What is expected: Put every line of the data below into a JSON list of strings, one string per line, and leave out the blank lines.

Rows of pointing data
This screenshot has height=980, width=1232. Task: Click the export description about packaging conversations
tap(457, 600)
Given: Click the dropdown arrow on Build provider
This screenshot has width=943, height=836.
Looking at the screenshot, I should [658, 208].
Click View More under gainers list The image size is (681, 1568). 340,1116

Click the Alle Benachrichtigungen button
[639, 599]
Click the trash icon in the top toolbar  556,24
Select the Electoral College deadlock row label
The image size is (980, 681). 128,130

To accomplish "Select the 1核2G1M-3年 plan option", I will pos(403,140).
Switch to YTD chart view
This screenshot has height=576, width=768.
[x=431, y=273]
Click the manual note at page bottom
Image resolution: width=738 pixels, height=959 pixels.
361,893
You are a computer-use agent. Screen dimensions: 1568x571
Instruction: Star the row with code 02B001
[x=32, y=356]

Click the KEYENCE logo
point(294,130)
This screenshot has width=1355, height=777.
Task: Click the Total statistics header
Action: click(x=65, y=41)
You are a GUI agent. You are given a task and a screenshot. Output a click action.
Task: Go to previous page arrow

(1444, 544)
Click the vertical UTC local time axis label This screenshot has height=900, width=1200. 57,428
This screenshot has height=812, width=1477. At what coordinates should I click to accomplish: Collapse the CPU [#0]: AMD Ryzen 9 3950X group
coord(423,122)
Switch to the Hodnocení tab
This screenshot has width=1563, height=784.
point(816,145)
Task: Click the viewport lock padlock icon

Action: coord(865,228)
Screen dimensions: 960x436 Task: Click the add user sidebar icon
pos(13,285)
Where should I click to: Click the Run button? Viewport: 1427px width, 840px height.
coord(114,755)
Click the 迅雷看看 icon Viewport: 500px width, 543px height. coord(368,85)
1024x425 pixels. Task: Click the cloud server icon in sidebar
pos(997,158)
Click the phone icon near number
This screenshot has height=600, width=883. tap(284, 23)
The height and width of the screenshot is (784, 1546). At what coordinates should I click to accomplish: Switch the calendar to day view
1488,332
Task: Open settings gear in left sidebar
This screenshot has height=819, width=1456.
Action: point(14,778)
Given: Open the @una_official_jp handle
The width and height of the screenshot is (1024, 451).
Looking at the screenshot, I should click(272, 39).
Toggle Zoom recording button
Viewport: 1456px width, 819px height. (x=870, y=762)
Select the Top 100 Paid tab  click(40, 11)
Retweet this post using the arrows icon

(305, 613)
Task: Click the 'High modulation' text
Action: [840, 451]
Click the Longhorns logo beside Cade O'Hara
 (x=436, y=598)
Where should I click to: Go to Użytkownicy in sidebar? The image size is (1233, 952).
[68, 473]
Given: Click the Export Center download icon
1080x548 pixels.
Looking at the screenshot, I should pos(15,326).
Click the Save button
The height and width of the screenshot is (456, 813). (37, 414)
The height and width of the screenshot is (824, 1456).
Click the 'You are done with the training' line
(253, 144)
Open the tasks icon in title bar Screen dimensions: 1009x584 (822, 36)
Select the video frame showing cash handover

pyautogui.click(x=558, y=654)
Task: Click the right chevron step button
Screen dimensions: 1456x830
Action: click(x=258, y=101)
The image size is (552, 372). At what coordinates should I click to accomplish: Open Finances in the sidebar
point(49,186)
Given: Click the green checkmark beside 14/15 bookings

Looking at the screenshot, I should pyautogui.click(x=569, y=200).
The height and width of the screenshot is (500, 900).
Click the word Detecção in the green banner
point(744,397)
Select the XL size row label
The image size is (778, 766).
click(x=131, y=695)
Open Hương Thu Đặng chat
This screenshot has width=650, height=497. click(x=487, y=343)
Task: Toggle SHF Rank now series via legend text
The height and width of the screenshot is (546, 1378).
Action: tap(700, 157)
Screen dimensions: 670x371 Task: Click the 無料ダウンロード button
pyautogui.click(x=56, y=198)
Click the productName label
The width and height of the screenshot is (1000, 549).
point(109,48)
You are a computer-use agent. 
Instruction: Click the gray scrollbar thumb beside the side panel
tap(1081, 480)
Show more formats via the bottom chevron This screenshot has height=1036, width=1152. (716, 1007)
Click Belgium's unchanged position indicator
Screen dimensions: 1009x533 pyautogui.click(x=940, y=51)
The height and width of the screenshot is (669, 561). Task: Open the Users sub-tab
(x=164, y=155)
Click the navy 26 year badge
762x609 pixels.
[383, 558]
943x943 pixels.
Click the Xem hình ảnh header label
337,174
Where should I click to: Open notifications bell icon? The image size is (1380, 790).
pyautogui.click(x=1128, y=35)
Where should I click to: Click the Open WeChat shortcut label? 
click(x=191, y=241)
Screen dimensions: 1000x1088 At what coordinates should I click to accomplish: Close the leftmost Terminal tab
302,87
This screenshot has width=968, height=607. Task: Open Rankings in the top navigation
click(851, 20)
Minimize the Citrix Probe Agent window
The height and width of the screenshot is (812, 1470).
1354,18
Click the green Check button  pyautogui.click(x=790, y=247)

Written answer:
[
  "This screenshot has height=980, width=1232. Task: Click the export description about packaging conversations",
  "tap(457, 600)",
  "Given: Click the dropdown arrow on Build provider",
  "This screenshot has width=943, height=836.",
  "Looking at the screenshot, I should [658, 208].",
  "Click View More under gainers list The image size is (681, 1568). 340,1116",
  "Click the Alle Benachrichtigungen button",
  "[639, 599]",
  "Click the trash icon in the top toolbar  556,24",
  "Select the Electoral College deadlock row label",
  "The image size is (980, 681). 128,130",
  "To accomplish \"Select the 1核2G1M-3年 plan option\", I will pos(403,140).",
  "Switch to YTD chart view",
  "This screenshot has height=576, width=768.",
  "[x=431, y=273]",
  "Click the manual note at page bottom",
  "Image resolution: width=738 pixels, height=959 pixels.",
  "361,893",
  "You are a computer-use agent. Screen dimensions: 1568x571",
  "Instruction: Star the row with code 02B001",
  "[x=32, y=356]",
  "Click the KEYENCE logo",
  "point(294,130)",
  "This screenshot has width=1355, height=777.",
  "Task: Click the Total statistics header",
  "Action: click(x=65, y=41)",
  "You are a GUI agent. You are given a task and a screenshot. Output a click action.",
  "Task: Go to previous page arrow",
  "(1444, 544)",
  "Click the vertical UTC local time axis label This screenshot has height=900, width=1200. 57,428",
  "This screenshot has height=812, width=1477. At what coordinates should I click to accomplish: Collapse the CPU [#0]: AMD Ryzen 9 3950X group",
  "coord(423,122)",
  "Switch to the Hodnocení tab",
  "This screenshot has width=1563, height=784.",
  "point(816,145)",
  "Task: Click the viewport lock padlock icon",
  "Action: coord(865,228)",
  "Screen dimensions: 960x436 Task: Click the add user sidebar icon",
  "pos(13,285)",
  "Where should I click to: Click the Run button? Viewport: 1427px width, 840px height.",
  "coord(114,755)",
  "Click the 迅雷看看 icon Viewport: 500px width, 543px height. coord(368,85)",
  "1024x425 pixels. Task: Click the cloud server icon in sidebar",
  "pos(997,158)",
  "Click the phone icon near number",
  "This screenshot has height=600, width=883. tap(284, 23)",
  "The height and width of the screenshot is (784, 1546). At what coordinates should I click to accomplish: Switch the calendar to day view",
  "1488,332",
  "Task: Open settings gear in left sidebar",
  "This screenshot has height=819, width=1456.",
  "Action: point(14,778)",
  "Given: Open the @una_official_jp handle",
  "The width and height of the screenshot is (1024, 451).",
  "Looking at the screenshot, I should click(272, 39).",
  "Toggle Zoom recording button",
  "Viewport: 1456px width, 819px height. (x=870, y=762)",
  "Select the Top 100 Paid tab  click(40, 11)",
  "Retweet this post using the arrows icon",
  "(305, 613)",
  "Task: Click the 'High modulation' text",
  "Action: [840, 451]",
  "Click the Longhorns logo beside Cade O'Hara",
  " (x=436, y=598)",
  "Where should I click to: Go to Użytkownicy in sidebar? The image size is (1233, 952).",
  "[68, 473]",
  "Given: Click the Export Center download icon",
  "1080x548 pixels.",
  "Looking at the screenshot, I should pos(15,326).",
  "Click the Save button",
  "The height and width of the screenshot is (456, 813). (37, 414)",
  "The height and width of the screenshot is (824, 1456).",
  "Click the 'You are done with the training' line",
  "(253, 144)",
  "Open the tasks icon in title bar Screen dimensions: 1009x584 (822, 36)",
  "Select the video frame showing cash handover",
  "pyautogui.click(x=558, y=654)",
  "Task: Click the right chevron step button",
  "Screen dimensions: 1456x830",
  "Action: click(x=258, y=101)",
  "The image size is (552, 372). At what coordinates should I click to accomplish: Open Finances in the sidebar",
  "point(49,186)",
  "Given: Click the green checkmark beside 14/15 bookings",
  "Looking at the screenshot, I should pyautogui.click(x=569, y=200).",
  "The height and width of the screenshot is (500, 900).",
  "Click the word Detecção in the green banner",
  "point(744,397)",
  "Select the XL size row label",
  "The image size is (778, 766).",
  "click(x=131, y=695)",
  "Open Hương Thu Đặng chat",
  "This screenshot has width=650, height=497. click(x=487, y=343)",
  "Task: Toggle SHF Rank now series via legend text",
  "The height and width of the screenshot is (546, 1378).",
  "Action: tap(700, 157)",
  "Screen dimensions: 670x371 Task: Click the 無料ダウンロード button",
  "pyautogui.click(x=56, y=198)",
  "Click the productName label",
  "The width and height of the screenshot is (1000, 549).",
  "point(109,48)",
  "You are a computer-use agent. ",
  "Instruction: Click the gray scrollbar thumb beside the side panel",
  "tap(1081, 480)",
  "Show more formats via the bottom chevron This screenshot has height=1036, width=1152. (716, 1007)",
  "Click Belgium's unchanged position indicator",
  "Screen dimensions: 1009x533 pyautogui.click(x=940, y=51)",
  "The height and width of the screenshot is (669, 561). Task: Open the Users sub-tab",
  "(x=164, y=155)",
  "Click the navy 26 year badge",
  "762x609 pixels.",
  "[383, 558]",
  "943x943 pixels.",
  "Click the Xem hình ảnh header label",
  "337,174",
  "Where should I click to: Open notifications bell icon? The image size is (1380, 790).",
  "pyautogui.click(x=1128, y=35)",
  "Where should I click to: Click the Open WeChat shortcut label? ",
  "click(x=191, y=241)",
  "Screen dimensions: 1000x1088 At what coordinates should I click to accomplish: Close the leftmost Terminal tab",
  "302,87",
  "This screenshot has width=968, height=607. Task: Open Rankings in the top navigation",
  "click(851, 20)",
  "Minimize the Citrix Probe Agent window",
  "The height and width of the screenshot is (812, 1470).",
  "1354,18",
  "Click the green Check button  pyautogui.click(x=790, y=247)"
]